でも、世の中の大半を占める「説得力の奴隷」たちは、そんなありふれた一般論に盲目的に群がっていく。なぜなら、彼らには「筋肉」と「インフルエンサーという肩書き」といった、わかりやすくて強烈な『虚栄の説得力』があるからだ。
俺は知っている。彼らの言う「高糖質・低脂質」や「野菜をたくさん食べる」スタイルの食事が、長期的な健康や生化学の仕組みをガン無視した、ただ見映えを良くするだけの「表面上のハリボテ」だということを。糖化、酸化、植物毒や不飽和脂肪酸などのリスクも知らず、大衆に向けた浅い一般論をドヤ顔で語るその姿に、俺は強烈な嫌悪感と吐き気を覚える。
でも大衆は、言葉の本質やその裏にある生化学的なリスク(植物毒や糖質過多による細胞の酸化)なんて知らない。
というかどうでもいいのだろう。
ただ「見た目がかっこよくて影響力のある人間が、それっぽいパッケージで発信している」というだけで完全に思考停止し、彼らのファンになって小銭と承認を落としていく。
でも、俺の腹の底に渦巻いているこのドロドロとした黒い感情の正体は、彼らへの単なる怒りや、無知な大衆への軽蔑だけじゃない。
それは、間違いなく「嫉妬」だ。
たしかに俺はまだ、弱い。
誰が見ても惚れ惚れするようなたくましい筋肉も、たくさん稼げるような高いスキルも、人生を涼しい顔でコントロールできる資金力も、思考停止した人間を納得させるような権威ある看板も、まだ何一つ手に入れていない。
自分の夢を叶えるために、安定したホテルのバーテンから転職して、毎日、底辺の派遣で削られながら日銭を稼ぎ、いつか自分の腕一つで成り上がるために、血反吐を吐きながらITインフラとセキュリティの勉強をしている。
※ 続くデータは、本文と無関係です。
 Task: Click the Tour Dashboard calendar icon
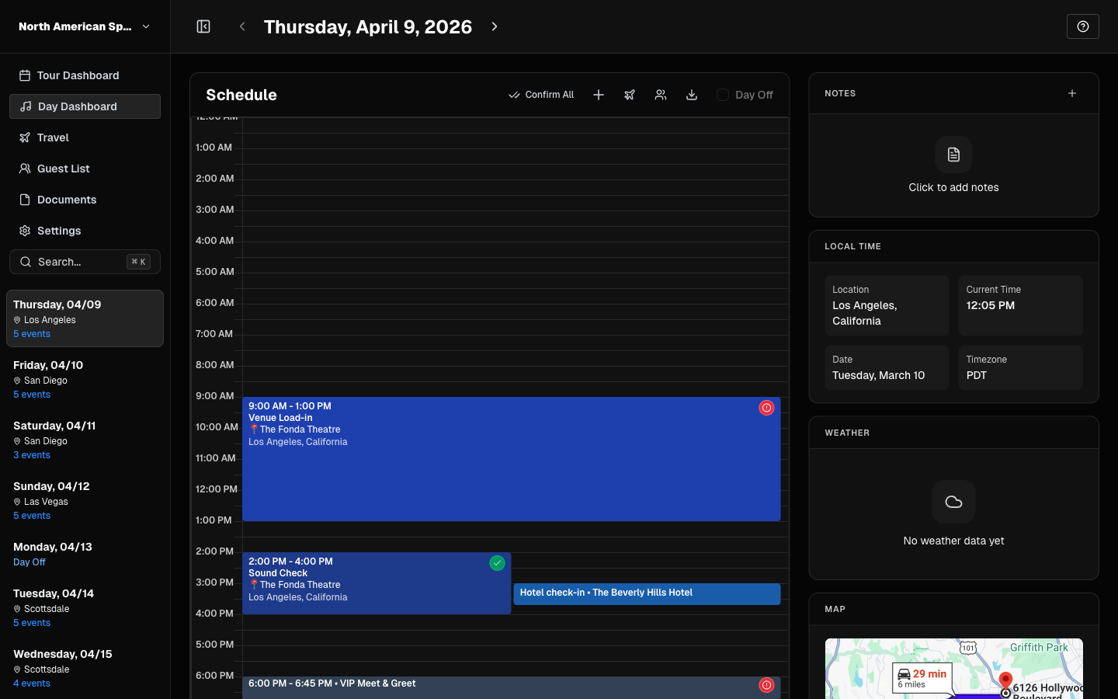pyautogui.click(x=24, y=75)
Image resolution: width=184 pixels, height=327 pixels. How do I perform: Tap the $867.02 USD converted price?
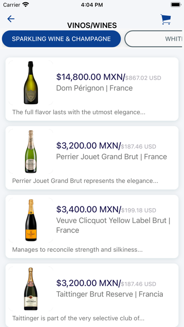[143, 78]
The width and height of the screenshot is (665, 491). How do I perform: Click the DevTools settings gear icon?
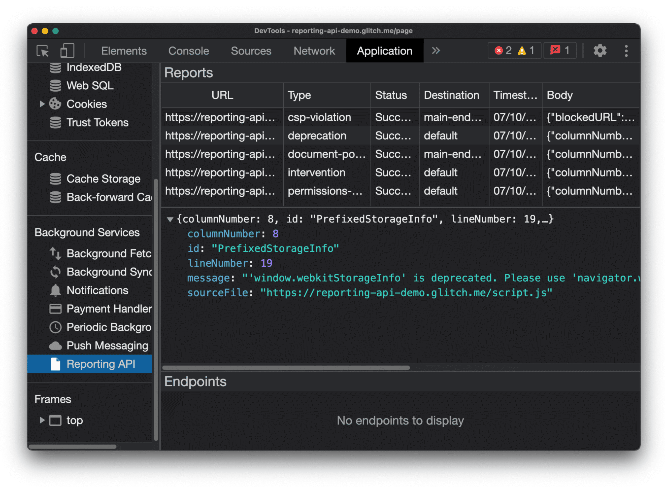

世間の常識に抗い、自分の体を実験台にして、カーニボアを信じてクリーンな食事を追求している。
だからこそ、悔しくてたまらないんだ。 俺が喉から手が出るほど欲しい「圧倒的な強さ」と「金」と「影響力」を、あいつらが浅いゲームで先に手に入れて、大衆からチヤホヤされているこの現実が、狂おしいほど不条理に感じる。
「俺の方が本質を見抜いているのに」 「俺の方が泥臭く戦っているのに」
そんな惨めなルサンチマンが、夜になるたびに俺の首を絞める。
嫉妬。ああ、そうだ。これは紛れもなく、持たざる男の醜い嫉妬だ。
でも、俺はあいつらの養分という名の信者には絶対にならないし、あんな薄っぺらい生き方で満足するつもりもない。
このドス黒いルサンチマンは、俺が底辺から這い上がるための最高の燃料だ。大衆向けの浅い最適化なんてクソ食らえ。
俺は、誰も到達できない深さまで自分の頭脳と肉体を鍛え上げて、誰にも文句を言わせない「本物の実力」を必ず手に入れる。
笑いたきゃ笑え。俺は俺のやり方で、最後に全部ひっくり返してやる。